START Text to read

Transcript by The Hon Jenny Macklin MP

Government response to NTER review

Program: 7.30 Report

E & O E – PROOF ONLY

KERRY O’BRIEN: Indigenous Affairs Minister Jenny Macklin has rejected a key recommendation of the independent board reviewing the first year of the Northern Territory intervention in crisis-prone remote Aboriginal communities, and will maintain compulsory income management for at least the next year. The review board recommended a week ago that the income management scheme which quarantines welfare payments to redirect much of that money away from alcohol and into better diets for Aboriginal children should be made voluntary. The Minister has, however, promised to rewrite the intervention legislation within the next year to end the suspension of the Racial Discrimination Act.

Late today I spoke with Jenny Macklin, who was in Canberra. Jenny Macklin, before we get into the substance of your response to the board of review report on intervention, what is the clear definable measurable evidence that intervention has worked sufficiently to justify it continuing in its current draconian form.

JENNY MACKLIN: The best evidence I have available to me is twofold: one coming from some excellent evidence that’s been collected from the stores showing that there’s been a significant increase in the purchase of fresh fruit and vegetables, increased purchases of fresh meat, we are also seeing some of the children putting on weight, income management has also allowed people to save for whitegoods, there’s been a reduction in the consumption of cigarettes and alcohol, so there’s some direct evidence.

Some of the more anecdotal evidence is really coming from particularly all of the women that I have spoken to in many, many communities, some of whom I’d have to say have pleaded with me to keep compulsory income management.

END Text to read
START Data extract

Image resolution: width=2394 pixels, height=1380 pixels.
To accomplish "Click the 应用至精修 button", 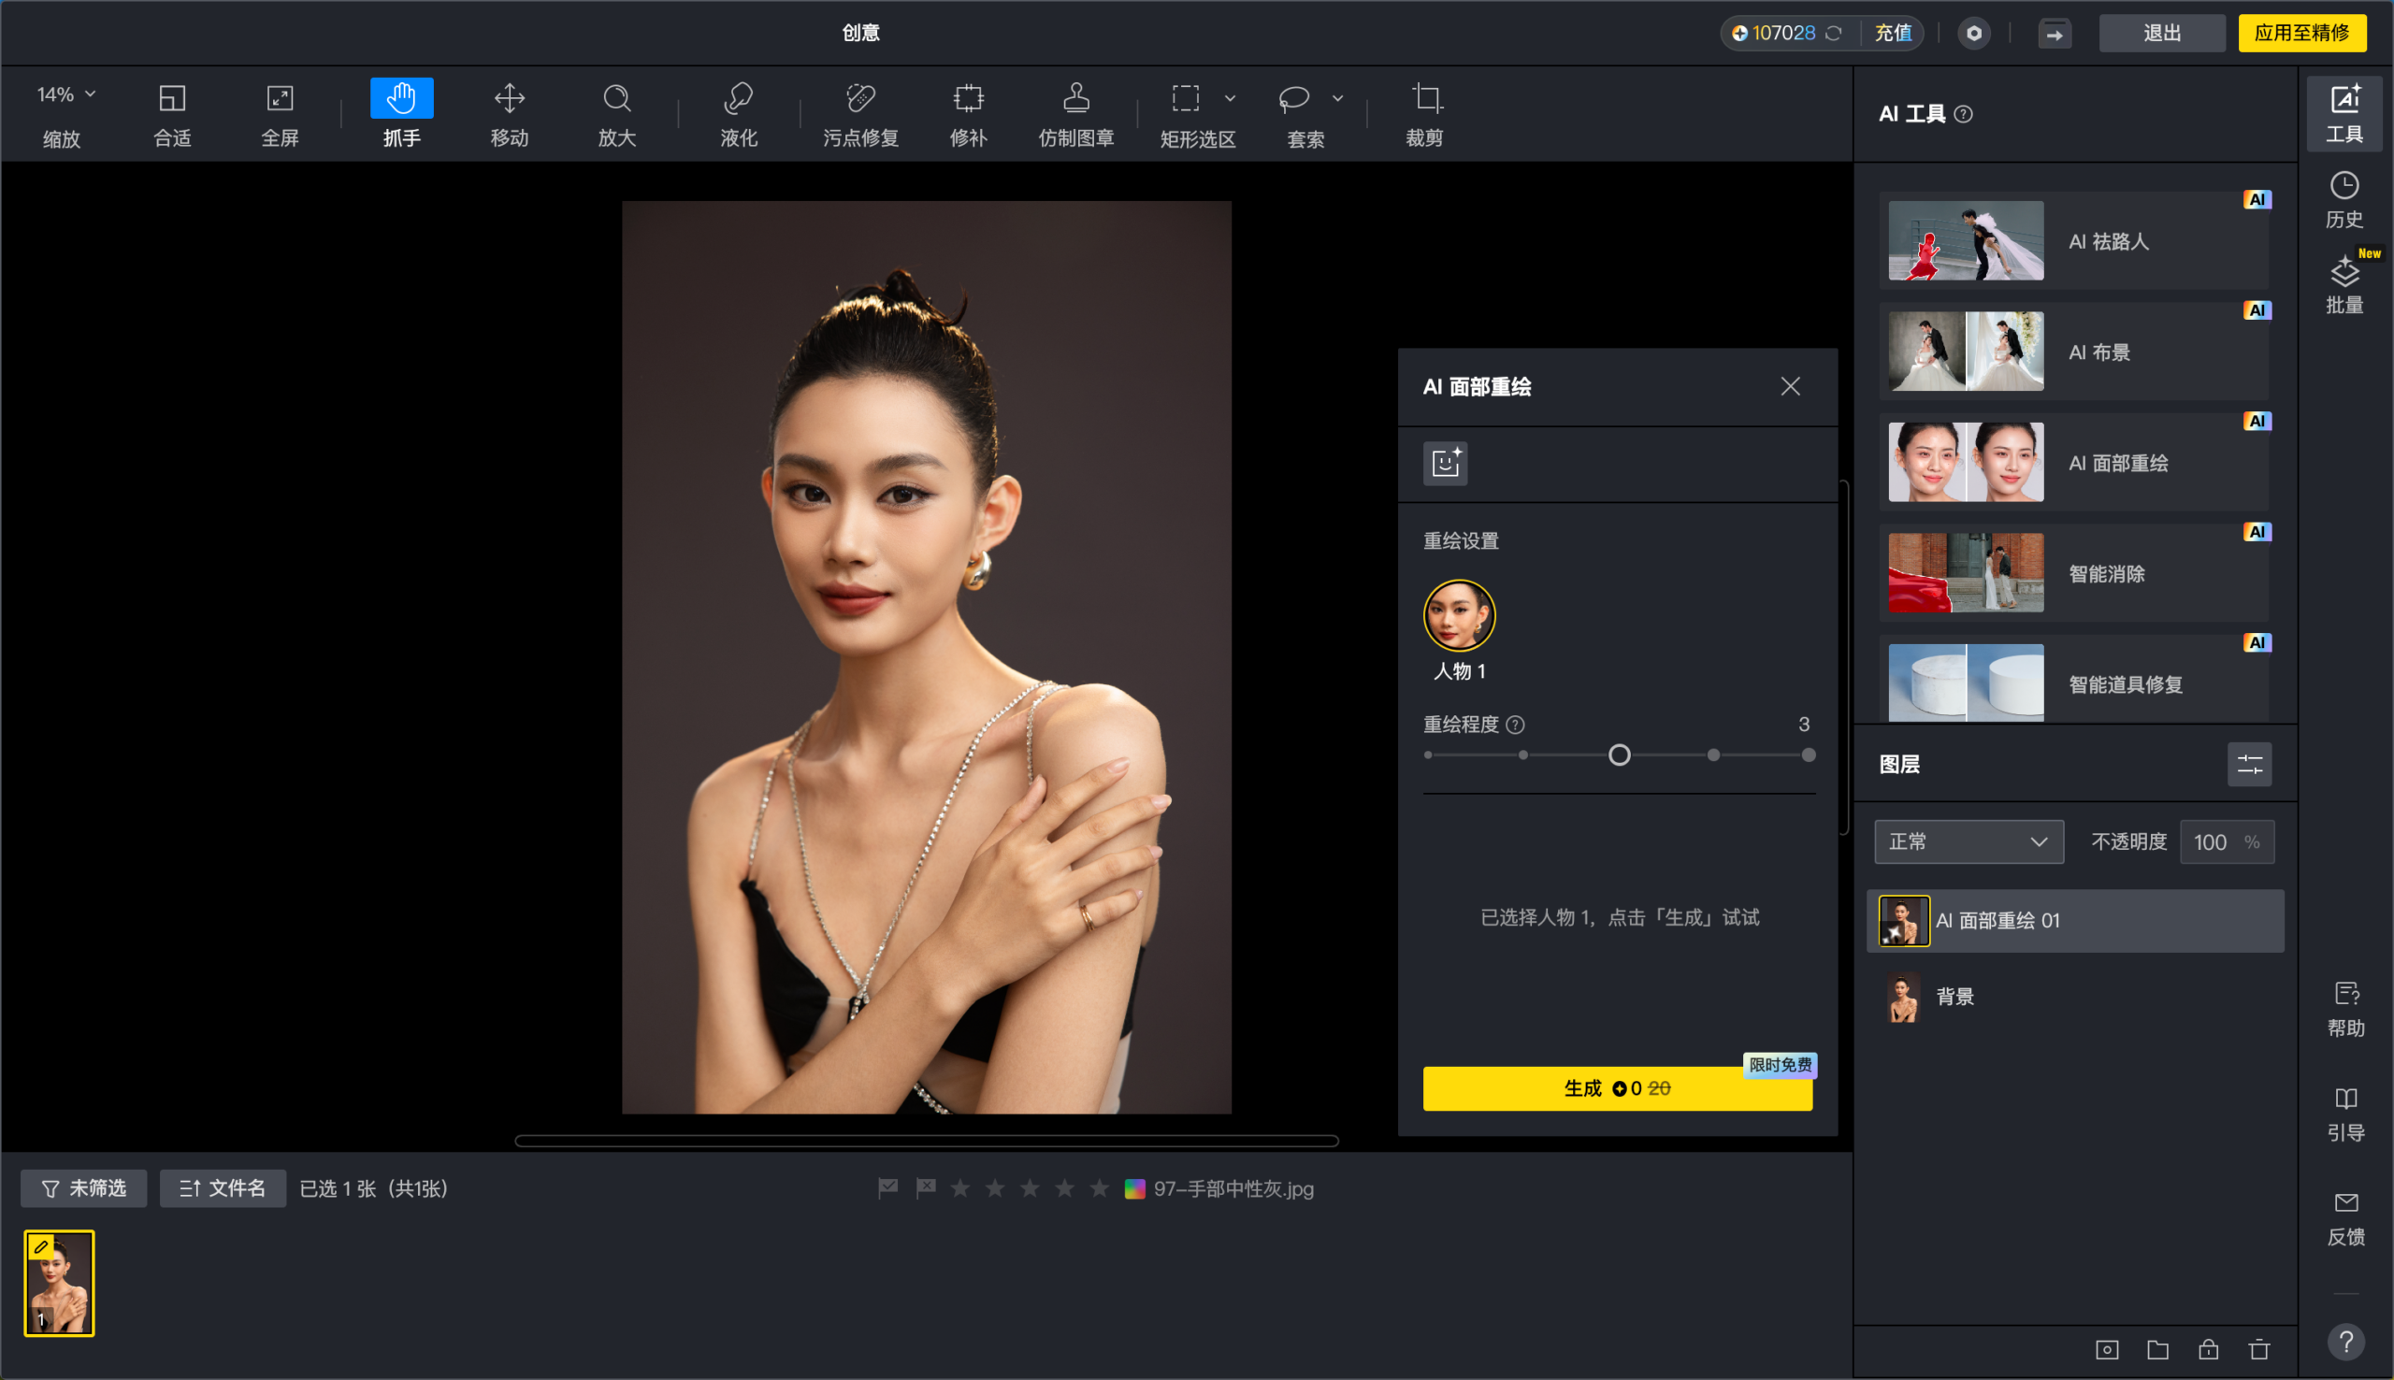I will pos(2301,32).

END Data extract

Print the part of the 7.30 Report transcript on the Northern Territory intervention review that runs from "Government response to" down to "Racial Discrimination Act.", with every word unchanged.

Government response to NTER review

Program: 7.30 Report

E & O E – PROOF ONLY

KERRY O’BRIEN: Indigenous Affairs Minister Jenny Macklin has rejected a key recommendation of the independent board reviewing the first year of the Northern Territory intervention in crisis-prone remote Aboriginal communities, and will maintain compulsory income management for at least the next year. The review board recommended a week ago that the income management scheme which quarantines welfare payments to redirect much of that money away from alcohol and into better diets for Aboriginal children should be made voluntary. The Minister has, however, promised to rewrite the intervention legislation within the next year to end the suspension of the Racial Discrimination Act.